Fouquier-Tinville had summoned him to appear before him.
You can understand the pains the poor man took to establish his innocence in the eyes of the public prosecutor. He succeeded, largely thanks to Geneviève’s confession, which established the man’s ignorance of her husband’s plans—and partly thanks to Dixmer’s flight, but above all thanks to the interests of Fouquier-Tinville who wanted to keep his administration free from taint of any kind.
“Citizen,” the registrar had said, throwing himself on his knees, “forgive me, I let myself be hoodwinked.”
“Citizen,” the public prosecutor had replied, “an employee of the nation who lets himself be hoodwinked in times such as these deserves to be guillotined.”
“But a person can be stupid, citizen,” the proud registrar went on, dying to call Fouquier-Tinville monseigneur.1
“Stupid or otherwise,” said the public prosecutor, “no one should allow themselves to doze off in their love for the Republic. The geese on the Capitol2 were stupid, too, mere creatures, yet they managed to wake up in time and save Rome.”
The registrar had nothing to say to such an argument; he merely groaned and waited.
“I pardon you,” said Fouquier. “I
’d even go so far as to defend you—I don’t want one of my employees suspected for a second. But just remember, at the slightest word that reaches my ears, at the slightest reminder of this business, it’s off with your head.”
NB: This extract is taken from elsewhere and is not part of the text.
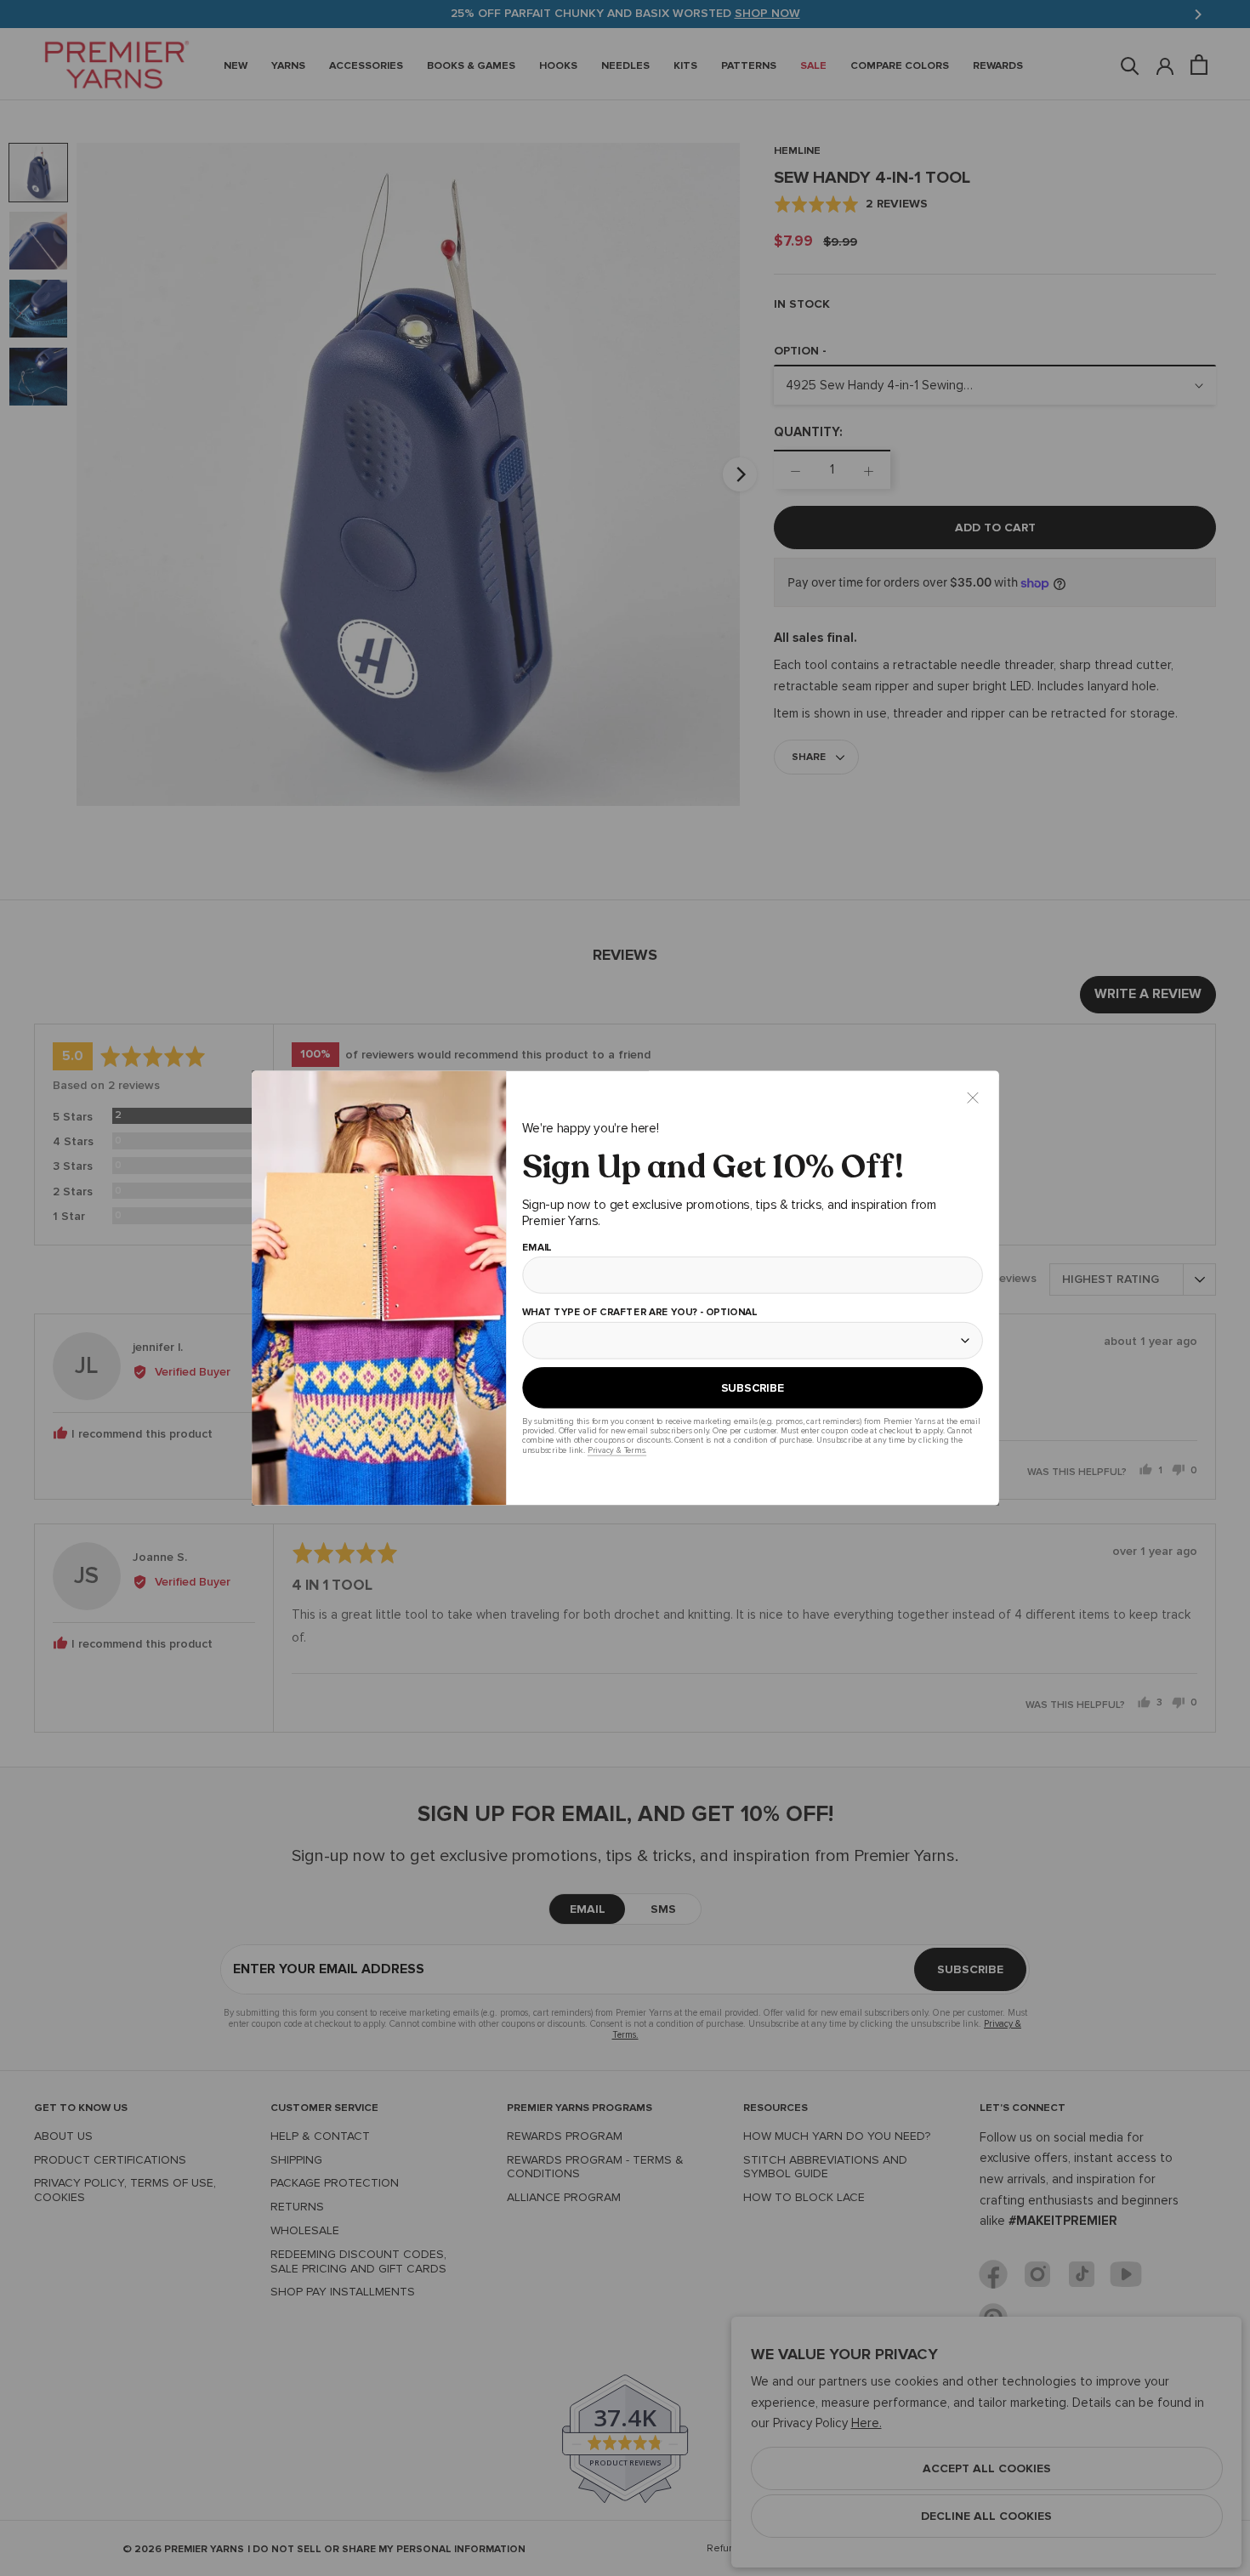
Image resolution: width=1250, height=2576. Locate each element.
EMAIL (536, 1248)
There is no need to say with what enthusiasm and solicitude the registrar ran to get the newspapers, which are always keen to say what they know and sometimes what they don’t know, even if ten men’s heads were to roll as a result.
He looked everywhere for Dixmer to caution him to remain silent, but Dixmer had quite naturally moved and could not be found.
Geneviève was brought to the chair of the accused, but she had already declared during the preliminary hearing that neither she nor her husband had any accomplices. So you can imagine how he beamed his thanks at the poor woman when he saw her go by on her way to the Tribunal. But after she had gone by and he had popped back into the office for a moment to retrieve a file citizen Fouquier-Tinville had requested, he suddenly saw Dixmer coming toward him, looking cool, calm, and collected. The vision petrified him.
“Oh!” he cried as though he’d seen a ghost.
“Don’t you recognize me?” the vision asked.
“Of course I do. You are citizen Durand, or rather citizen Dixmer.”
“So I am.”
“But are you dead, citizen?”
“Not yet, as you can see.”
“I mean you’re going to be arrested.”
“Who do you think’s going to arrest me? No one knows who I am.”
“But I know who you are and I only have to say the word and you’ll be guillotined.”
“And I, I only have to say two words and you’ll be guillotined with me.”
“That’s horrible, what you’re saying!”
“No, it’s logical.”
“But what’s this about? Come on, tell me! Hurry up—the less time we spend talking together the less danger for either of us.”
“The situation is this. My wife is going to be condemned, right?”